There is a play, The Song at the Scaffold, based on a novel by Gertrud von LeFort, that tells of a community of Carmelite nuns during the French Revolution.  Disobeying orders to abandon their religious life, the nuns are imprisoned and led to their execution.  So great is their faith and courage that they go up to the scaffold singing.  Their song gets softer and softer as one by one the women are beheaded.  Only with the last one the song ends.  But this is where the core of the story begins.   For, as it turns out, the last one to die with her companions was not really the last.  One of the nuns had not had the courage to face death.  She had gone into hiding.  And now she must struggle all alone through agony after agony until she, too, gives herself up to be executed.  To the last moment she is full of fear.  But in the end it clearly emerges that her courage was greater than that of those who died triumphantly.  Because the fear she had to overcome was so much greater, the courage that overcame her fear was greater, too.
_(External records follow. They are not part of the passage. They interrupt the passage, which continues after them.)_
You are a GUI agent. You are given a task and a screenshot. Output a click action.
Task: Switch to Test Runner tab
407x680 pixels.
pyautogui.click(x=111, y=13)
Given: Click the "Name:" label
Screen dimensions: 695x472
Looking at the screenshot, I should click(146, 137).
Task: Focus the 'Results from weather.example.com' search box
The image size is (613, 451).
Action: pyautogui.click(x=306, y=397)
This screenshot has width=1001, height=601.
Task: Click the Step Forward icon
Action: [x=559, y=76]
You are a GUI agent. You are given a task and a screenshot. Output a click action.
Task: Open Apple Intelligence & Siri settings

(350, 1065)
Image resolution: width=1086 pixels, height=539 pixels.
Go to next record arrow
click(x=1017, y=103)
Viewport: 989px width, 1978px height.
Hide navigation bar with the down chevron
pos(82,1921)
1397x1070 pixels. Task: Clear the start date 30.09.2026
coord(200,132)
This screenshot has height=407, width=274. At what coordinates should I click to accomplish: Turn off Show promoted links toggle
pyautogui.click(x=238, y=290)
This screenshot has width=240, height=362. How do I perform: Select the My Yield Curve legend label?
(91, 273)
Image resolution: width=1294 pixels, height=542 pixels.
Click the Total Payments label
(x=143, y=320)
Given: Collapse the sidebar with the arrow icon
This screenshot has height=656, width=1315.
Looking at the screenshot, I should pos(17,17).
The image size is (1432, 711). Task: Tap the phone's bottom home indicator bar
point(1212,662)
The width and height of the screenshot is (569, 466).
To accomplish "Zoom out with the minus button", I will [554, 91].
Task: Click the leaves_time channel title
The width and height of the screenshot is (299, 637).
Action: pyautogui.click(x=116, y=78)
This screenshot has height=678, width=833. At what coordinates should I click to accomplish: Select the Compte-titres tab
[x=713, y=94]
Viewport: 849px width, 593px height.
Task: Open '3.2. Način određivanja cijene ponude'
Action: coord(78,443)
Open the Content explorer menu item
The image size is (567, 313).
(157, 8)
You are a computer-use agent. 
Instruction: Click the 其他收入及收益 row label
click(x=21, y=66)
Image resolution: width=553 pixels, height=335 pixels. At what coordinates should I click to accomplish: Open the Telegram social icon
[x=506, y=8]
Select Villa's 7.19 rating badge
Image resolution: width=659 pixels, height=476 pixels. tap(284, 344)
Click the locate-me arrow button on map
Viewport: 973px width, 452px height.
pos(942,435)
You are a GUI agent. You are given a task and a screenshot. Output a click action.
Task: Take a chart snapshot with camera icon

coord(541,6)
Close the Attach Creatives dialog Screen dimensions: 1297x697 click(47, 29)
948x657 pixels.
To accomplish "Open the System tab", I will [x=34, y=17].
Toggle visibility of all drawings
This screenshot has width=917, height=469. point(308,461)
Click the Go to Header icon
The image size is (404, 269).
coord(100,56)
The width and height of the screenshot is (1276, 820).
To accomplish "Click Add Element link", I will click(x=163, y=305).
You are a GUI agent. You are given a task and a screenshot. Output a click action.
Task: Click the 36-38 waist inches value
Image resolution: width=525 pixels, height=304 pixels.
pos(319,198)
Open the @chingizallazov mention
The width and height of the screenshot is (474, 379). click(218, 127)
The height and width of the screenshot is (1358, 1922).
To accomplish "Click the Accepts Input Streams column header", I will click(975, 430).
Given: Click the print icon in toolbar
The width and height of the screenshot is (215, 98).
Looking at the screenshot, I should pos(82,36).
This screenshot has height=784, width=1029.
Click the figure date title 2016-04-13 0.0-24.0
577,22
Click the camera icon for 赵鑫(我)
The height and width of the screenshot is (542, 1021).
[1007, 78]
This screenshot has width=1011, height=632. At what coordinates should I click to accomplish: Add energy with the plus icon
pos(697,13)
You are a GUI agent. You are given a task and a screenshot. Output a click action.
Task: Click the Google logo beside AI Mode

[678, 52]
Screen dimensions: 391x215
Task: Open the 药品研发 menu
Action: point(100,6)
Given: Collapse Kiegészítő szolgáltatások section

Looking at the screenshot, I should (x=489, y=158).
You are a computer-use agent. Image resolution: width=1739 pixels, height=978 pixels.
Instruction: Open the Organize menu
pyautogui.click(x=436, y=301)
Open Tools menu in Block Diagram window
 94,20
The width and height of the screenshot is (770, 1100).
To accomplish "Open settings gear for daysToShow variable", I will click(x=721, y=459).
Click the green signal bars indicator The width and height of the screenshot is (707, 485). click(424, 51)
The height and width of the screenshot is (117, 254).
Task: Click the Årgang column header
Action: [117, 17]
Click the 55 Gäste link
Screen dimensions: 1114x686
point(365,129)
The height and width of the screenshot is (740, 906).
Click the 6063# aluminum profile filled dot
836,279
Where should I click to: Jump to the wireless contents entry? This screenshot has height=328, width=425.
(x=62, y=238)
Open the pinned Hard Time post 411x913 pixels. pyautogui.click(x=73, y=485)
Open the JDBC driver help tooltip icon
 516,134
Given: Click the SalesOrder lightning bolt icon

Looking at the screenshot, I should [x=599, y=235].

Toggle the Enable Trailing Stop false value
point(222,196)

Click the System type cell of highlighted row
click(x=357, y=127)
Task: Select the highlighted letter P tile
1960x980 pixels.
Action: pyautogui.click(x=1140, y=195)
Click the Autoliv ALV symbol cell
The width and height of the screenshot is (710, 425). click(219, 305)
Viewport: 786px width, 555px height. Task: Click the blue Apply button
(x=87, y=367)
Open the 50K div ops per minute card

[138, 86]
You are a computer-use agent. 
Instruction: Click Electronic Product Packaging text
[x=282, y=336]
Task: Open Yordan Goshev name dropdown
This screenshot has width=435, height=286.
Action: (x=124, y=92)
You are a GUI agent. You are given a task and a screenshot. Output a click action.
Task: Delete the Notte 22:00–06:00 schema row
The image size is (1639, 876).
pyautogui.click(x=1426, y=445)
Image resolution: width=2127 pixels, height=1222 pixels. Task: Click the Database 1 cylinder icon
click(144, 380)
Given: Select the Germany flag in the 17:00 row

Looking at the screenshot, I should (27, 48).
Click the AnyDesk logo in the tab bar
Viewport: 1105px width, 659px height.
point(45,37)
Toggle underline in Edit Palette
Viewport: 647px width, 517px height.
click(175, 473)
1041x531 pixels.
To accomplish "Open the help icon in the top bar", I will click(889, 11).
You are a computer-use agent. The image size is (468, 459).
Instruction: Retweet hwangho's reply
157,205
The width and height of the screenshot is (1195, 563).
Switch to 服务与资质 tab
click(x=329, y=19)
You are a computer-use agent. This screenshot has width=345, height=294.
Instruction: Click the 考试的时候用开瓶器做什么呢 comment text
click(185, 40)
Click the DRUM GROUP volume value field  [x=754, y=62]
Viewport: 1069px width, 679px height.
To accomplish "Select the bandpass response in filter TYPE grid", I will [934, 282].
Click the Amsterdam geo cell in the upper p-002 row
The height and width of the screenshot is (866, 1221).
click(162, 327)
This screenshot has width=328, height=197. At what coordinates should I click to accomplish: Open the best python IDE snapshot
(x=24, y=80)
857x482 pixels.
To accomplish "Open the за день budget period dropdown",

We might even think of fear as the headwind of faith.  The faster we go, say, on a bicycle, the stronger is the headwind we feel.  It is our speed that creates that courage.  As long as our faith remains a nose’s length ahead of our fear, fine.  Let’s measure our courage by the fears we manage to master and pat ourselves on the back.  We need not fear fear.

The struggle between fear and faith crystallizes into the image of Jesus in his agony.  In the Garden of Olives, he becomes “the pioneer of our faith.”  But this trail-blazing costs him bloody sweat.  In the end he accepts the cup just as he had accepted the stones in place of bread.  Are we not invited to see connection between this bread and cup and the bread and cup of the Lord’s Supper?  Whenever Christians celebrate the Eucharist, breaking bread and sharing the cup, they celebrate fullness of life.  Yes, but with reference to death, with reference to a bloody agony in which faith conquered fear.  The Eucharist is a challenge to follow Christ from fear to faith.

The very symbols of the Eucharistic meal are ambiguous symbols.  Bread is a symbol of life.  The breaking of bread signifies sharing of life that grows in the sharing.  And yet the breaking also signifies destruction; it is a reminder of the body broken in death.  The cup of blood drained from the body signifies death.  But it is also the cup passed around in a festive gathering of friends, in an hour celebrating life.  Only together can the two aspects stand for fullness.

The courage it takes to receive life even under the image of death – that is the courage of faith, the courage of gratefulness: trust in the Giver.  When one approaches the altar to receive the Eucharistic bread and cup, this is an act of courage.  It is a gesture by which one says, “I trust that I can live by every word that comes from the mouth of God, yes, even the word that spells death.”  All that remains is to translate that act of faith into daily living.  And this is done through gratefulness.  Eucharist, after all, means “thanksgiving.”  as we learn to give thanks for all of life and death, for all of this given world of ours, we find a deep joy.  It is the joy of courageous trust, the joy of faith in the faithfulness at the heart of all things.  It is the joy of gratefulness in touch with the fullness of life.